Alasan lain, tambah Paulus, calon incumbent ini bisa menggunakan fasilitas daerah sedangkan pesaing yang lainnya masih menunggu masa kampanye. Karenanya, incumbent jika ingin mengikuti Pilkada harus mundur dari jabatannya. Hal ini menurut Paulus juga berlaku bagi pejabat lain. Tidak hanya terbatas Kepala atau Wakil Kepala Daerah. Pejabat daerah seperti Sekwilda atau bahkan anggota DPR pun menurut Paulus sesuai dengan semangat Pasal 56 UU Pemda harus mundur.

 

Agak berbeda dengan Paulus, Direktur Eksekutif Cetro Hadar Navis Gumay berpendapat aturan yang mengharuskan incumbent mundur memunculkan resiko macetnya Pemerintahan. Resiko macet, karena jabatan yang ditinggalkan akan diisi oleh Pelaksana Tugas (Plt) paling tidak selama enam bulan. Kalau pemerintahan  daerah belum seberapa, Bayangkan kalau kita konsisten dan Presiden di Plt-kan. Ini harus dipertimbangkan, tukas Hadar.

 

Harusnya dari tinjauan demokratis, incumbent menurut Hadar diperbolehkan mengikuti Pilkada tanpa meletakkan jabatannya. Dengan syarat harus dengan batasan-batasan tertentu. Meski demikian, Hadar bisa memaklumi logika dari putusan MA tersebut. Kalau ternyata praktik di negeri ini, etika incumbent dan aturan pembatasan tidak bisa ditegakkan, akhirnya tidak ada pilihan. Memang harus mundur, tutur Hadar.

 

Upaya Hukum

MA telah menjatuhkan putusan atas permohonan uji materiil. Pertanyaannya, bagaimana kelanjutan Pilkada Banten dimana pasangan Atut-Masduki telah unggul dari calon-calon yang lain. Akankah ada upaya hukum yang dilakukan oleh pasangan calon yang lain?

 

Soal ini, Martinus yang dihubungi secara terpisah menyatakan pihaknya telah memiliki tiga opsi langkah hukum yang akan diambil pasca putusan MA. Pertama, akan menggugat secara perdata kepada pihak Komisi Pemilihan Umum Daerah (KPUD) Banten. Alasannya, KPUD tidak mengindahkan keberatan yang disampaikan, yakni meminta penundaan pencoblosan.
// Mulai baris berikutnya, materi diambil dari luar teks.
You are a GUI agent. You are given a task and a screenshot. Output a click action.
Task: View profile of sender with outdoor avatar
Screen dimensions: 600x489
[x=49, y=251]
Padahal, KPU menurut Martinus telah mengetahui putusan sebelum pencoblosan.

 

Mengapa mereka terus melaksanakan pencoblosan. Padahal, telah terbit putusan sebelum pencoblosan dilaksanakan, ucap Martinus. Kedua, tim penasihat hukum akan menggugat Surat Keputusan yang dikeluarkan KPUD jika berani menetapkan pasangan Atut-Masduki sebagai pemenang dalam Pilkada. Ketiga, akan melakukan advokasi terhadap masyarakat yang dirugikan dalam pelaksanaan Pilkada. Patut ditunggu apakah Pilkada Banten akan menambah deret sengketa Pilkada yang problematik seperti Lampung dan Depok.